* **GIVEN EXERCISE 1**
In the museum lesson on New Mexico architecture below, rewrite the paragraph that begins "Architecture in New Mexico has primarily been constructed" as a short bulleted list, keeping its main facts.
* **GIVEN EXERCISE 2**
Using the museum lesson on New Mexico architecture below, decide whether each statement agrees with it. For each, answer yes or no and quote the words that settle it.
(a) The Gutiérrez family built Casa San Ysidro in 1875.
(b) Adobe bricks are hardened by firing them in a kiln.
(c) A Pueblo's rooms are spread far apart on a single level.
* **GIVEN EXERCISE 3**
Pick up the museum lesson on New Mexico architecture below at its last line and continue it.

* **SUPPLIED TEXT**
::::::::::

Architecture
of New
Mexico
MUSEUM
LESSONS
What is Architecture?
The art and science of designing and constructing
buildings.
Architecture attains both a practical and
expressive achievement and thus serves both
functional and artistic ends.
Architecture of New Mexico
Casa San Ysidro is an adobe home that was originally
built by the Gutiérrez family in 1875.
Life was a little different back then, but many buildings
in New Mexico that are standing today were built
during that time.
Adobe is strong and built to last.
Adobe
Adobe is way of
making buildings out
of mud.
Adobes are sun dried
bricks made from a
mixture of wet mud,
clay, and straw.
Adobe is one the
earliest forms of
building materials
and is used all over
the world.
Adobe Architecture
Architecture in New Mexico has
primarily been constructed
using adobe brick.
These bricks are great at helping
keep the temperature inside
buildings cool during hot days
and warm during freezing
nights.
Mixing mud and forming adobe
bricks brought many people
together.
Styles of Architecture
Casa San Ysidro’s
architecture is influenced
from a few different styles
of architecture.
Pueblo
Spanish
Territorial
Pueblos
Pueblo people used adobe bricks to build their homes.
A Pueblo has many rooms close together and has multiple layers.

::::::::::

* **RECORD EXTRACTS**
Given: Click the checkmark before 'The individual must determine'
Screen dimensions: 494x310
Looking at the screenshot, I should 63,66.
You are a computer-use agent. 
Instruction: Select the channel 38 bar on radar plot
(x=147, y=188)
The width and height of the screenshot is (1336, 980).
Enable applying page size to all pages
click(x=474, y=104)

::::::::::

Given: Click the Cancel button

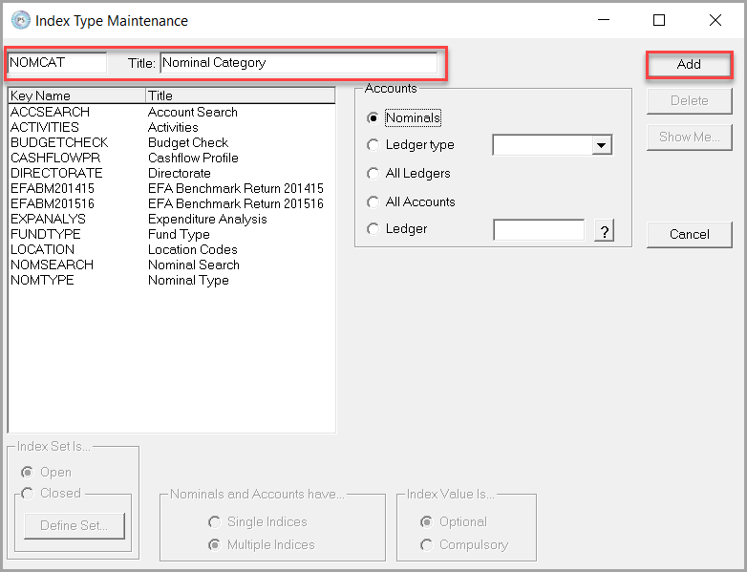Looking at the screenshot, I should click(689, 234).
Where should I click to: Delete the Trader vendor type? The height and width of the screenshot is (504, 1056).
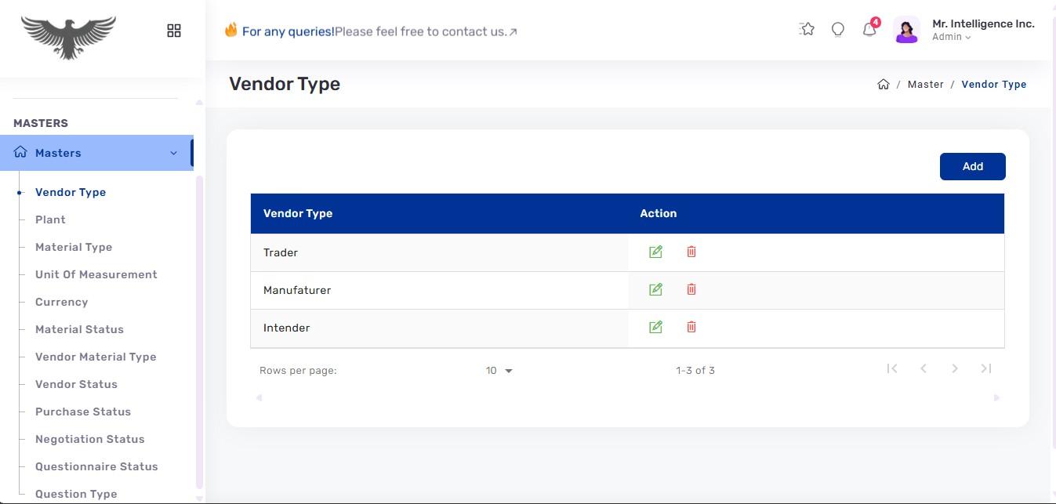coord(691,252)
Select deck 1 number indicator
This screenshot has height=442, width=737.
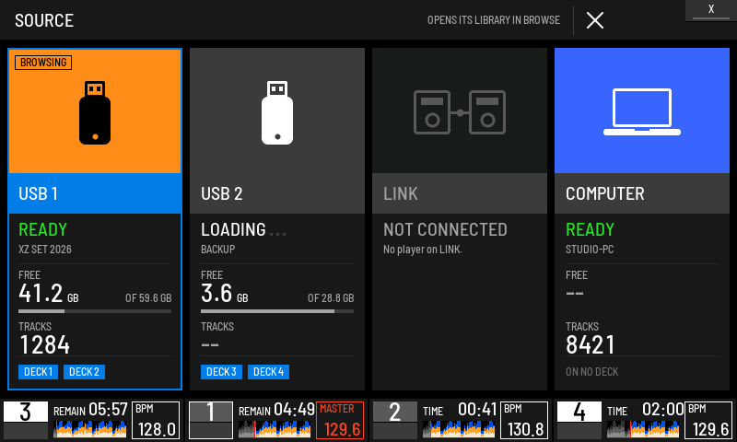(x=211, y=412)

::::::::::

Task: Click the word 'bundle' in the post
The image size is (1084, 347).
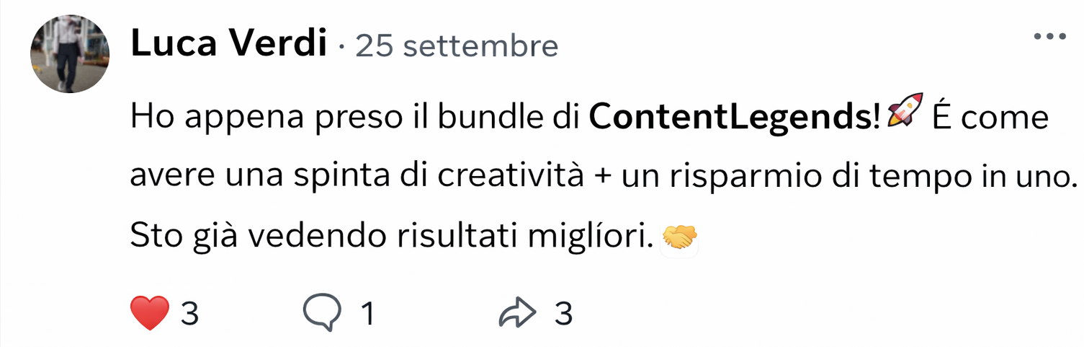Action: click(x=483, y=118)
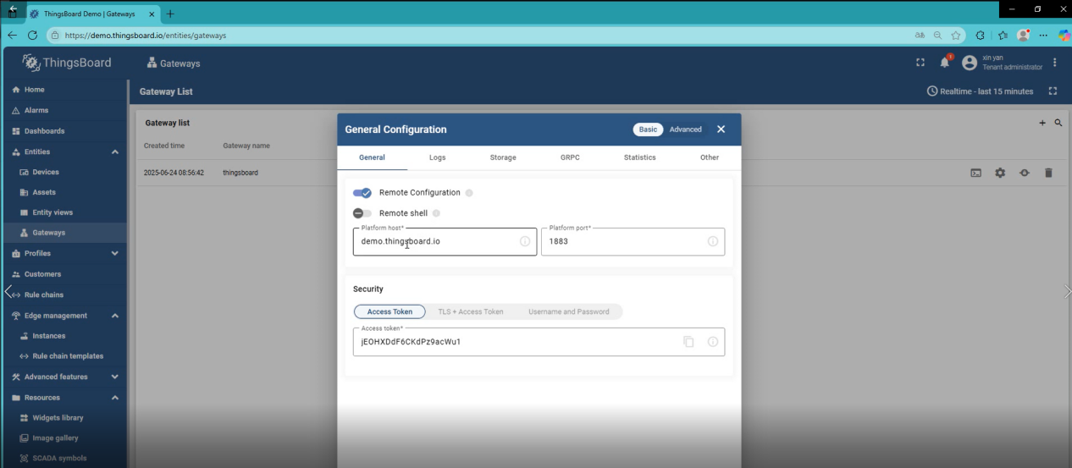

::::::::::

* **WRITTEN REPLY 1**
- Most of New Mexico's buildings have been made with adobe brick.
- The bricks keep interiors cool on hot days and warm on freezing nights.
- Mixing mud and forming the bricks brought many people together.

* **WRITTEN REPLY 2**
(a) Yes: "originally built by the Gutiérrez family in 1875"
(b) No: "Adobes are sun dried bricks made from a mixture of wet mud, clay, and straw."
(c) No: "A Pueblo has many rooms close together and has multiple layers."

* **WRITTEN REPLY 3**
Pueblo Architecture
Traditional pueblo construction used limestone blocks and / or large adobe bricks. In a typical
pueblo building, adobe blocks form the walls of each room as well as a central courtyard.
These buildings can be up to five stories tall. Movement between stories was traditionally
accomplished by the use of wooden ladders. Pueblos were also traditionally entered through
rooftop openings as ground floor rooms didn’t have doors.
Spanish Architecture
Spanish people organized their homes with family rooms tied onto a shared outdoor space.
Spanish mission churches demonstrate the period when New Mexico was under Spanish rule.
Spanish settlers were cut off from trade with others in North America.
Supplies, technology, and ideas had to come from Spain.
Spain was far away so local materials and ideas were used: flat roofs, earthen floors, mud plaster, wooden
bars on windows, and vigas and latillas for the ceiling.
Communities formed around a central plaza for defense.
Rancho
Casa San Ysidro is also a Spanish-style Rancho
A Rancho was a Spanish ranch that was owned by a family who supervised workers
and vaqueros (cowboys).
During the Spanish Colonial period a rancho was typically a place for raising cattle.
To encourage agricultural development, the New Mexican government distributed
land grants to wealthy families.
These well-connected families could secure grants for each of their family members,
which created an elite class of rancheros who controlled thousands of acres of land.
Territorial period
Before Casa San Ysidro was built,
New Mexico was a part of Spain.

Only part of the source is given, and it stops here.